The introduction should have been a warning -- it consists of a few brief paragraphs, written with all the care of a high school student on deadline, about how the cover of the first Eclipse book wasn't so great but this new cover is just super. It reads almost as a joke, especially considering how dopey the cover actually is.

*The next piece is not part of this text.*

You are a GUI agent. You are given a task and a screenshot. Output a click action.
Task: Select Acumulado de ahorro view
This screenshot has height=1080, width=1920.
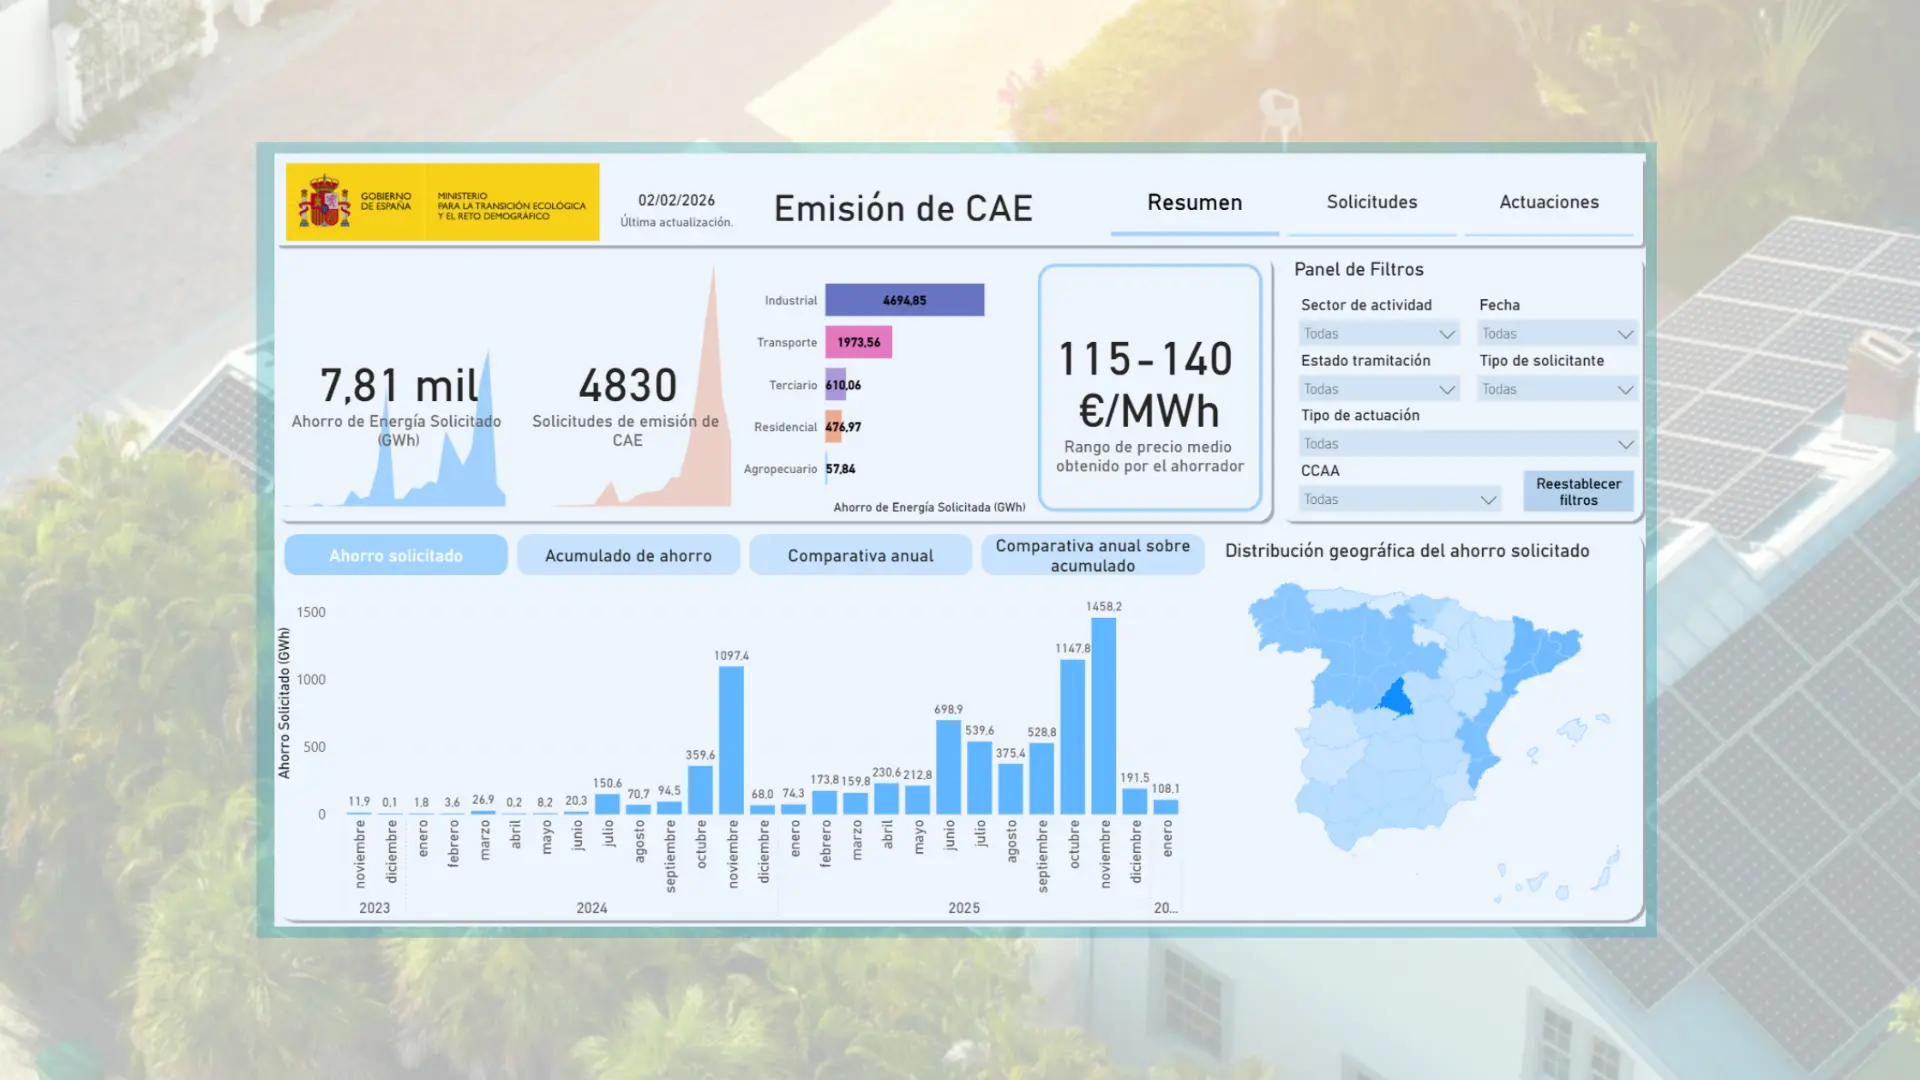tap(628, 556)
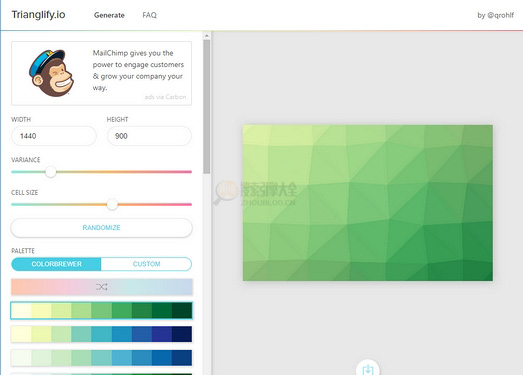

The stories that follow are almost uniformly dull. Ellen Klages' childhood mystery aims for Stephen King but goes nowhere, Peter S. Beagle's grief-stricken wish-fulfillment tale has zero gravitas, Daniel Abraham's story of a magic sword is just ridiculous. The first piece in the collection, about a young girl trapped in a horror-story juvenile prison, is just plain icky. There's also an odd theme: not one, not two, but three stories center on woman-on-woman love, and while I applaud inclusiveness, there's a disturbing exploitativeness and an almost pornographic feel to all of them--more "male gaze" than diverse post-feminism. One story, for instance, fantasizes about a beautiful stripper tricked chemically into falling for another woman, a tale more appropriate to Penthouse Forum.
I can't emphasize enough how tolerant I am of corny sci-fi, and I'm forgiving of sloppy style or inept characterization if there are some intriguing ideas at play in a story. But Eclipse 3 was too silly, and weirdly prurient, even for me, and I finished the collection deeply disappointed. Skip it.